[Saved entries]
****
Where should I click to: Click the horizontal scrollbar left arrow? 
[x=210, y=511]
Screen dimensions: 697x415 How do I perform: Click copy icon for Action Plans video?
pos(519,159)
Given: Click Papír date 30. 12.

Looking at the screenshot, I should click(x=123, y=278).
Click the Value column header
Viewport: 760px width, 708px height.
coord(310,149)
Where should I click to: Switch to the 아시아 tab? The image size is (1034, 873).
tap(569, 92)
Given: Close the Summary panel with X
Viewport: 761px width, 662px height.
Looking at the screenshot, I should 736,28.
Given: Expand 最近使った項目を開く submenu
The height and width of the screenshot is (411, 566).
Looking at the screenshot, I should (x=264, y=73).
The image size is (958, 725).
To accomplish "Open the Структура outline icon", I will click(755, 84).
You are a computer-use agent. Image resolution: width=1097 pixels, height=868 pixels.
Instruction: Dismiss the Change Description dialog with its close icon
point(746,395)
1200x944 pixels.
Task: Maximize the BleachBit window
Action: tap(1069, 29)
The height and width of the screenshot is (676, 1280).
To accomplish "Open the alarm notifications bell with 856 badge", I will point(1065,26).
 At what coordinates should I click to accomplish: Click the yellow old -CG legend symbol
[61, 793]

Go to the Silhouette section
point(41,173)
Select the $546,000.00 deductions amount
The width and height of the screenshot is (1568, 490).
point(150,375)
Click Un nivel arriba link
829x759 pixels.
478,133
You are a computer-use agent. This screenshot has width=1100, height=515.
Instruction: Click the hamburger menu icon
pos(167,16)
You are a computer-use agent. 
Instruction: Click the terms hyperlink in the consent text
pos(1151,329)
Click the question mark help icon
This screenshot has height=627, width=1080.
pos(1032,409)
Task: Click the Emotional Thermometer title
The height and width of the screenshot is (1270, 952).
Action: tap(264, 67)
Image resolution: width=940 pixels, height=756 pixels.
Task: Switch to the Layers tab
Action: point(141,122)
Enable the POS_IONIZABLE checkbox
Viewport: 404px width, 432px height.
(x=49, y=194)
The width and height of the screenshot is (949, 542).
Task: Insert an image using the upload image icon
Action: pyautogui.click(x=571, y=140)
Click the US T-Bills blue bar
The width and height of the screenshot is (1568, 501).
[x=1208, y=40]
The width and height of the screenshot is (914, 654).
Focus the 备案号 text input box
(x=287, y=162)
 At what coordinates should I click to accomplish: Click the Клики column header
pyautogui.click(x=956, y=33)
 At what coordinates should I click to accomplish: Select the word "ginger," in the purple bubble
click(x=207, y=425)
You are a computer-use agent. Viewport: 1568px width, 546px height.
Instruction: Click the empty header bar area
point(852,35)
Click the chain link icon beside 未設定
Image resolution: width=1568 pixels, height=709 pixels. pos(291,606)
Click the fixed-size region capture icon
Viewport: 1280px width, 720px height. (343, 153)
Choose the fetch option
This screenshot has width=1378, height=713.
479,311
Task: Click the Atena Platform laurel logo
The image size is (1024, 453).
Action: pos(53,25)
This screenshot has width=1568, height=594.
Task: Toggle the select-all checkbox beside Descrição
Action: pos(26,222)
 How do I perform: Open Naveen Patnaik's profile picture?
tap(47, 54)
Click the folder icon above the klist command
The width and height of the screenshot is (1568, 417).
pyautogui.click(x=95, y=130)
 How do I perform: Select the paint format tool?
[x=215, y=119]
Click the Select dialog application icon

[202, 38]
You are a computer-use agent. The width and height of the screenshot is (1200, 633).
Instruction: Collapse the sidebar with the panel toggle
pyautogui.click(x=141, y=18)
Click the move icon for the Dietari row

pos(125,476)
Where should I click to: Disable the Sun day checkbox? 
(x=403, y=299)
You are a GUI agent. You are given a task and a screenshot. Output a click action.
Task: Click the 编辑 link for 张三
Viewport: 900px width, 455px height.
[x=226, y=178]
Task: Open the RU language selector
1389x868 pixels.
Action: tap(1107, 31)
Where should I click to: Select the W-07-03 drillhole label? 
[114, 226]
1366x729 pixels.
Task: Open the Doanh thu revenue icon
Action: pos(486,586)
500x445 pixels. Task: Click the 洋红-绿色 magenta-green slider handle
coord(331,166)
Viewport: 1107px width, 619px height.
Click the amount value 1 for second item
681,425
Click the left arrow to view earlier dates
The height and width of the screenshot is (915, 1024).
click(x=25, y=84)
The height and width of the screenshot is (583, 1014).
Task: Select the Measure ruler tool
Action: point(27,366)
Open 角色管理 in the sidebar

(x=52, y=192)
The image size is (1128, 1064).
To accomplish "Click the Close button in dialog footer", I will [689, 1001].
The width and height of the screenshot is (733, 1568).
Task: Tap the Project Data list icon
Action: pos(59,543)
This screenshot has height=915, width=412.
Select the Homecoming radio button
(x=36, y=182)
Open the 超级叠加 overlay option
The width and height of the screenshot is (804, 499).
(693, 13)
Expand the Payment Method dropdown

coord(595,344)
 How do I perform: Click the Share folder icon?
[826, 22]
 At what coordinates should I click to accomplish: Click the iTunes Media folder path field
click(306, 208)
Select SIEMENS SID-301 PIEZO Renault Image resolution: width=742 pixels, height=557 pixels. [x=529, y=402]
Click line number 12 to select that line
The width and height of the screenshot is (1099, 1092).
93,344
****
Task instructions -
The reply should consist of one number, the count of lines above with the string "computer" in them.

Exercise solution -
5